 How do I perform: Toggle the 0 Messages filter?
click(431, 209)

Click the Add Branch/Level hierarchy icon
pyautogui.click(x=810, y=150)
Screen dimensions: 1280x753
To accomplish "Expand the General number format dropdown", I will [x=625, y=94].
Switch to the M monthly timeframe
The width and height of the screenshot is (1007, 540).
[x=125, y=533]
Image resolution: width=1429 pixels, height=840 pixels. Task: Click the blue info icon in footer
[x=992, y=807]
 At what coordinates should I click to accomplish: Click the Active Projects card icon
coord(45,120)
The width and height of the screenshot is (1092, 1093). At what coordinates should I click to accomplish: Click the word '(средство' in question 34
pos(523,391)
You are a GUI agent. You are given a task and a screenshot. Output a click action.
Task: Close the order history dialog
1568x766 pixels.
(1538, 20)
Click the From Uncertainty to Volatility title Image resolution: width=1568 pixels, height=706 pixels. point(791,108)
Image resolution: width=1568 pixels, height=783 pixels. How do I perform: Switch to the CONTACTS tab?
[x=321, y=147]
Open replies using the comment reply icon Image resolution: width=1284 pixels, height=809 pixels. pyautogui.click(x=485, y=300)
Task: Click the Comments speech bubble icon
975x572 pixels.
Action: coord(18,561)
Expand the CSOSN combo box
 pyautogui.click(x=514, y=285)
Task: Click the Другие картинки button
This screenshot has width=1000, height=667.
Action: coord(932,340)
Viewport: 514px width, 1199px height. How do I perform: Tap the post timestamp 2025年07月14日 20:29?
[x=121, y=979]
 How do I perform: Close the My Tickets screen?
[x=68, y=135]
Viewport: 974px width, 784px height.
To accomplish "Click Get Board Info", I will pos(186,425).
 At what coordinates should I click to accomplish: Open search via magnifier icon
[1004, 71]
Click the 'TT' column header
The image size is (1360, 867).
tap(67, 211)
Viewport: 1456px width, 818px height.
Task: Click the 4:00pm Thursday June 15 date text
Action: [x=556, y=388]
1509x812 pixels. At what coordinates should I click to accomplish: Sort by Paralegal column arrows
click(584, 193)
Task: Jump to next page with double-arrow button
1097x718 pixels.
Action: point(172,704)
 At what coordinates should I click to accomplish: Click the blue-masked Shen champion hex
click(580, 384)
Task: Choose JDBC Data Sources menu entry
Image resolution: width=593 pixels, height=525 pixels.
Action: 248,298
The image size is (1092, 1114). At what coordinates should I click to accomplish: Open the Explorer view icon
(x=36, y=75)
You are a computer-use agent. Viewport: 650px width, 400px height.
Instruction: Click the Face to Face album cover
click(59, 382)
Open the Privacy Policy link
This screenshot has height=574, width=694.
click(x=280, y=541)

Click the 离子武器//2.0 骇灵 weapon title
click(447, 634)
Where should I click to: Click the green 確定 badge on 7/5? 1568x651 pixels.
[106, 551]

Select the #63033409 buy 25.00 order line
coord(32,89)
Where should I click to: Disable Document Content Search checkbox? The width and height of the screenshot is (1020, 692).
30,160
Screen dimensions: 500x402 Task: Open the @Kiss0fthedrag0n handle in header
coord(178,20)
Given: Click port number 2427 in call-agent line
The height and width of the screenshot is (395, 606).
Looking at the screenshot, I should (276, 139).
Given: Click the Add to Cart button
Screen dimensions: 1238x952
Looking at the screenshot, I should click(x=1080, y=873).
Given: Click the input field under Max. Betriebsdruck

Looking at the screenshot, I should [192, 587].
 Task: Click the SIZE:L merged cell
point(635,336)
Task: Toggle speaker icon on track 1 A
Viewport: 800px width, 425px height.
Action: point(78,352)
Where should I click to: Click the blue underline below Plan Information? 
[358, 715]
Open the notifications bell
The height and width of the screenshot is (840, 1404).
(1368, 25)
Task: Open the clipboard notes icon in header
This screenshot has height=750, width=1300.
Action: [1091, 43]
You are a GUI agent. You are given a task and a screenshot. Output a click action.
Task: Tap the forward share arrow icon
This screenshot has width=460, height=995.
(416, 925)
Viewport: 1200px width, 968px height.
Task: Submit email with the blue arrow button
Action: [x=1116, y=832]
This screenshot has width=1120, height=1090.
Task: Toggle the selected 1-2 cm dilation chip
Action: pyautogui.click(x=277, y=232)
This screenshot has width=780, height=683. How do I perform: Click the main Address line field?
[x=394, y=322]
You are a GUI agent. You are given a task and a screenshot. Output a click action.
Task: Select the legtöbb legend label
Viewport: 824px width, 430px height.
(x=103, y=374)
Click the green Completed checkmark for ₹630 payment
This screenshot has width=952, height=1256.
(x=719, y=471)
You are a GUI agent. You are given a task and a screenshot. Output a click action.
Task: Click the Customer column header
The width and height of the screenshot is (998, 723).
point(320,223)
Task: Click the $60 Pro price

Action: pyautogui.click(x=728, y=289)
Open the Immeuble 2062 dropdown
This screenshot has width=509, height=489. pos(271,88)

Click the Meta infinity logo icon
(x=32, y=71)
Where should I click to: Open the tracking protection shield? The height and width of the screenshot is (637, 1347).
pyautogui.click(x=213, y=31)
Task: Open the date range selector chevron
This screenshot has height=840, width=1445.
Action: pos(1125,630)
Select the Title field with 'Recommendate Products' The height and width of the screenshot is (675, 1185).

- What the task requires -
In the entries above, copy the lines from the one that contains "The width and height of the screenshot is (998, 723)." through the last line, exactly as they appear.

- Task result -
The width and height of the screenshot is (998, 723).
point(320,223)
Task: Click the $60 Pro price

Action: pyautogui.click(x=728, y=289)
Open the Immeuble 2062 dropdown
This screenshot has width=509, height=489. pos(271,88)

Click the Meta infinity logo icon
(x=32, y=71)
Where should I click to: Open the tracking protection shield? The height and width of the screenshot is (637, 1347).
pyautogui.click(x=213, y=31)
Task: Open the date range selector chevron
This screenshot has height=840, width=1445.
Action: pos(1125,630)
Select the Title field with 'Recommendate Products' The height and width of the screenshot is (675, 1185).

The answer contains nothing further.